For an amount to constitute diverted or redirected earnings it was not necessary for there to be a pre-existing contractual entitlement. Mr Waldegrave submitted that this was apparent from Lord Hodge’s analysis of the position in relation to the executives (where there was no side letter) at [66].

(5)

KNDL shows that it is open to a tribunal to conclude that a payment is “from the employment” even if there are other reasons. Patten LJ at [56] said “Employment does not have to be the sole cause but it does have to be sufficiently substantial as to characterise the payment as one from employment.”

68.

The key question is whether the Payment to the Trustee is one of earnings. In answering the question, a tribunal can look downstream. However, once the Payment is earnings, it is irrelevant whether amounts paid out by the Trustee are paid out as loans or as gifts.

69.

Mr Waldegrave explained HMRC’s position in relation to whether a loan can be taxable as earnings as follows. A loan is taxable earnings if it is earnings or is a payment of an amount of earnings. There must be an amount which is earnings within s62(2) and that amount must be received:

(1)

For the earnings limb, to be earnings an amount must be a reward or remuneration for services, in line with the principles summarised in Rangers SC.

(2)

As to whether an amount is received, Mr Waldegrave referred us to the legislative provisions and authorities:

(a)

Section 15 applies to general earnings for a tax year in which the employee is UK resident, and s15(2) provides that the full amount of any general earnings within s15(1) which are received in a tax year is “taxable earnings” from the employment in that year.

(b)

Section 18 then contains the rules determining when money is treated as received, and Rule 1 is that this is the “time when payment is made of or on account of the earnings”. This makes it clear that there is a requirement for payment.

(c)

In Rangers SC Lord Hodge referred at [52] to the decision of Walton J in Garforth v Newsmith Stainless Steel Ltd [1979] 1 WLR 409. A taxpayer company voted to award bonuses and credited the sums to accounts with the company from which the employees were free to draw. The directors did not draw on those sums. Walton J held that there was no need for the directors to withdraw the money for there to have been a payment by the company; when money is placed “unreservedly at the disposal” of directors, that is equivalent to payment. Lord Hodge considered that this gloss on “payment” was a practical and sensible one.

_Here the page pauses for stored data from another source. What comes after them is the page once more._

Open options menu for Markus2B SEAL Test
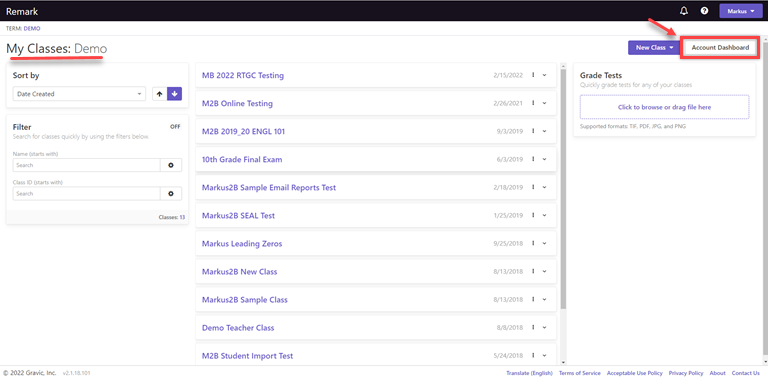 [x=533, y=215]
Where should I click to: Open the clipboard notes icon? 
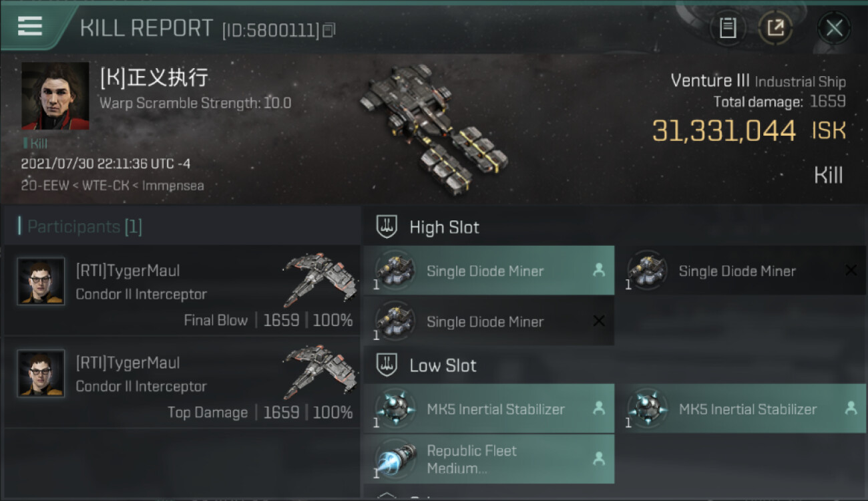(728, 28)
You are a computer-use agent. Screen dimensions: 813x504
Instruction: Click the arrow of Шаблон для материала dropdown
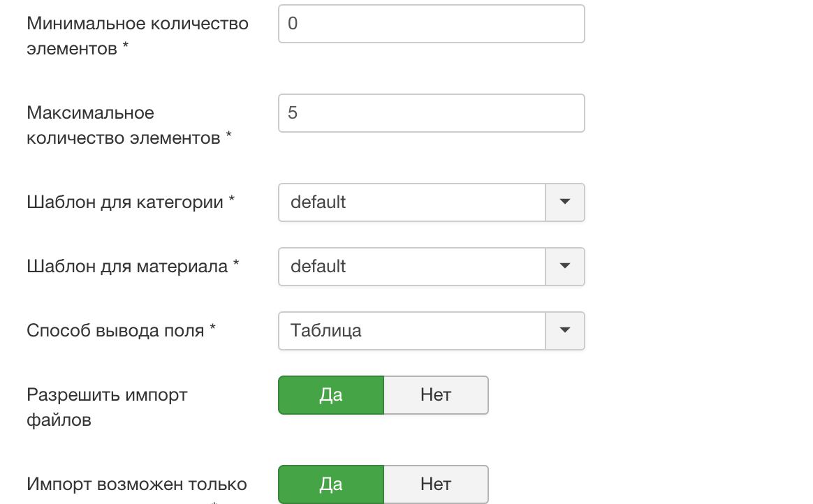565,267
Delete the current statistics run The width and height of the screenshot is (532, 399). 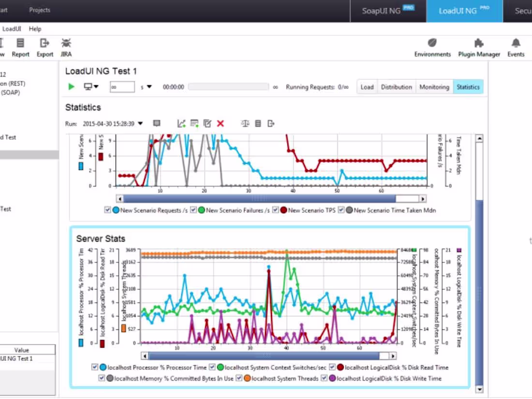point(221,123)
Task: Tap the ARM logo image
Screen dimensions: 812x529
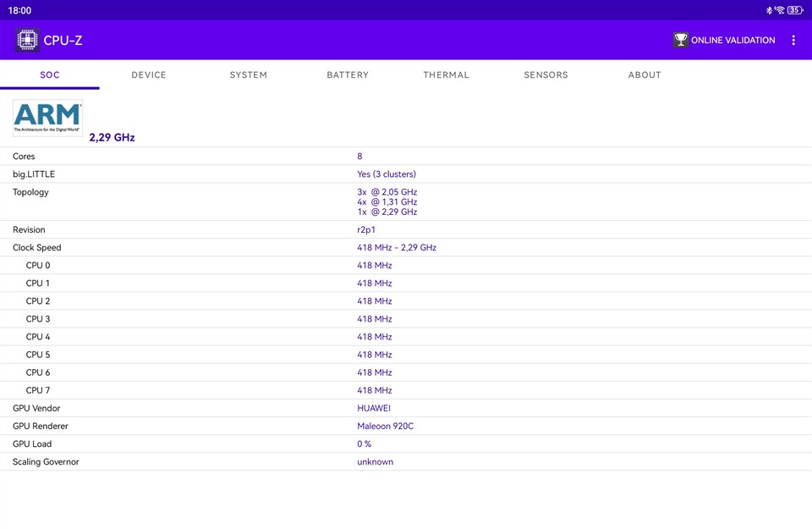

Lord Hodge also referred at [53] to Aberdeen Asset Management plc v HMRC [2014] SC 271 (“Aberdeen Asset Management”) where Lord Drummond Young at [34] identified the crucial question as “whether funds have been placed in a position where as a practical matter they may be spent by the employee as he wishes; it is at that point that the employee can be said to obtain the benefit of those funds”. There, the issue was whether the money in an Isle of Money company, whose shares the employee had acquired through the scheme, was to be treated as being received by the employee so that there was “payment”. Mr Waldegrave submitted that this interpretation of “payment” did not answer the question in Rangers SC, but it does show that the question of payment is a practical one, which must be viewed realistically.

70.

HMRC’s position is that whilst it is fact-sensitive, a loan could amount to a payment of earnings. That would, most obviously, be the case where, although the loan is a “genuine loan”, viewing the facts realistically, it is unlikely ever to be repaid. That does not mean that every time a company makes a loan to an employee there would be taxable earnings.

71.

Mr Waldegrave also gave the example of an employee working for national minimum wage but also being lent an additional sum that is calculated by reference to hours worked in a year. Mr Waldegrave described this loan as a genuine loan (explaining that it was accepted to have the legal character of a loan), but also submitted that there would be a clear understanding that it is not going to be repaid and as a practical matter can be spent by the employee as he wishes.

72.

In submitting that, if there are earnings, the payment of them can be achieved in a multitude of ways, and one of those can be the making of a loan, Mr Waldegrave recognised that this would have to be the “right kind of loan” and this will depend on the facts. In this case, HMRC’s position was that the Loan was the right kind of loan and the principal of the Loan was the taxable earnings of MC.